## Document section
Looking for a Christmas subject, I came across this claim: 'Dirty teeth give you pneumonia.'
Not your idea of Christmas spirit? Bear with me. What happens most often at this time of year? Parties? Parties? More parties?
And in between the office end-of-year cocktails, Christmas dinners with business associates, get-togethers with old friends, Christmas lunches and Christmas drinks, what else do you do?
Run. Not in the healthy, pounding-the-pavement-sense. You run from meetings to forays into the food shopping jungle to even more frightening dashes into the Christmas gifts maze (or desert, when it comes to people for whom there's nothing suitable).
And in between partying and running, do you do much else? If you're lucky, you might be averaging four hours' sleep a night. Yes, that's what I'm getting at. Most of us are over-fed and over-lubricated (in the alcoholic sense, at least), but desperately short of sleep.

## Tasks to complete
- 1) Retype the Christmas article from "Run. Not in" to "short of sleep.".
- 2) Answer these questions about the Christmas article:
(a) What claim did the writer come across while looking for a Christmas subject?
(b) How many hours of sleep a night might a lucky person be averaging?
(c) What is the dash for Christmas gifts compared to?
- 3) Proceed with the Christmas article, picking up after its final sentence.

## Given information
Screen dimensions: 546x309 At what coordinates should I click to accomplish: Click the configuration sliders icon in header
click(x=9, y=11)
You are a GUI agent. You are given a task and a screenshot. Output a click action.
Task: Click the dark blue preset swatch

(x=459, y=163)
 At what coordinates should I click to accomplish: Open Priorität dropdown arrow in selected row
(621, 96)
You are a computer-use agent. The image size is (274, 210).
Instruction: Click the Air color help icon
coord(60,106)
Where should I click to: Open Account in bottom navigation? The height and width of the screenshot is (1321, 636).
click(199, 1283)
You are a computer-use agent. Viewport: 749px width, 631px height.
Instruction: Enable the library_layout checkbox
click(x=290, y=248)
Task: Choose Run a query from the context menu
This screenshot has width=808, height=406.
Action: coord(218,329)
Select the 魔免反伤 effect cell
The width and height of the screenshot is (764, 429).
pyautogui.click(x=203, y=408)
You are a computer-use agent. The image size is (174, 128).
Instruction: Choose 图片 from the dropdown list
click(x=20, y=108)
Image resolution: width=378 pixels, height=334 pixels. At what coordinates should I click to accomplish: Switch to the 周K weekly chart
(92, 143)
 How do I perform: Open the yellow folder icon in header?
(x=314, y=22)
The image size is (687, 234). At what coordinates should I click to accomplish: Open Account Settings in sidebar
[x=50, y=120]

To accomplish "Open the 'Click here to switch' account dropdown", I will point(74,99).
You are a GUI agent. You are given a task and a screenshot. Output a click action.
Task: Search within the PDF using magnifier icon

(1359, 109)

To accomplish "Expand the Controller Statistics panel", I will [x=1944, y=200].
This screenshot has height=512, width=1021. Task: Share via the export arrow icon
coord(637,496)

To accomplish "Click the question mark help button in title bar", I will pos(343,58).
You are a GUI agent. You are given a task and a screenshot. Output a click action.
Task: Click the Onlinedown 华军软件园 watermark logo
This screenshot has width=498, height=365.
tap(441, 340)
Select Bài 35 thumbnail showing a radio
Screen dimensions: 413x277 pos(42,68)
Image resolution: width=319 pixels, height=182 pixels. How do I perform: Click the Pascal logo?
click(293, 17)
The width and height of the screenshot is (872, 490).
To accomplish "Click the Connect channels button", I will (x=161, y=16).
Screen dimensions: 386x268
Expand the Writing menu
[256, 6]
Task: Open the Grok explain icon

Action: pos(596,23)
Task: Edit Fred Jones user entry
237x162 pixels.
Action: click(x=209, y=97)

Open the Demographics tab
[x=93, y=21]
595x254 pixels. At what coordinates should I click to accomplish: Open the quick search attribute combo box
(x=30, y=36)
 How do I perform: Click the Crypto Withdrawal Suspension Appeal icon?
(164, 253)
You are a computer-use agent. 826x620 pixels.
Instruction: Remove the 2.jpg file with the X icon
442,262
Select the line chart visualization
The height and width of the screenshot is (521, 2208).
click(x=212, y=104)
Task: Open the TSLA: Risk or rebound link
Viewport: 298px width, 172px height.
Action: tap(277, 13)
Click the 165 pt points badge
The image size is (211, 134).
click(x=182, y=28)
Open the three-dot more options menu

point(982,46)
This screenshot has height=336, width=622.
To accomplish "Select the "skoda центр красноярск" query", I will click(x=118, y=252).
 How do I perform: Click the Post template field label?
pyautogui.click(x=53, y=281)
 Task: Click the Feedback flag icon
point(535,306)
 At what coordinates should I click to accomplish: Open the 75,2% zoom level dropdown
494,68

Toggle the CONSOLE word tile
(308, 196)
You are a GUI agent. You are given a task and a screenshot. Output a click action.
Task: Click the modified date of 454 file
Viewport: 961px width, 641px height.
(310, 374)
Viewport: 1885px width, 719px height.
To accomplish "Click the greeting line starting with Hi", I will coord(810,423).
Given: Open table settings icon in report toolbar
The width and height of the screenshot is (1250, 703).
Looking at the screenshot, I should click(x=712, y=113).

## Task answers
- 1)
Run. Not in the healthy, pounding-the-pavement-sense. You run from meetings to forays into the food shopping jungle to even more frightening dashes into the Christmas gifts maze (or desert, when it comes to people for whom there's nothing suitable).
And in between partying and running, do you do much else? If you're lucky, you might be averaging four hours' sleep a night. Yes, that's what I'm getting at. Most of us are over-fed and over-lubricated (in the alcoholic sense, at least), but desperately short of sleep.

- 2)
(a) 'Dirty teeth give you pneumonia.'
(b) Four hours.
(c) A maze, or a desert when it comes to people for whom there's nothing suitable.

- 3)
And while most of us recognise the obvious signs that the sleep meter is pointing to empty - irritability, poor memory, headaches, chronic exhaustion - few people spare a thought for their long-suffering teeth.
But if you're out all day and night, chances are you're not clearing the gunk off your teeth with a thorough floss and brush regularly. And if you're drinking a lot of alcohol, eating a tonne of sugar-laden Christmas goodies and keeping your eyes open with extra doses of coffee, you're loading your teeth with the kind of sugar that bacteria love. And you're keeping your mouth relatively dry, so saliva and other fluids don't clear the bacteria away.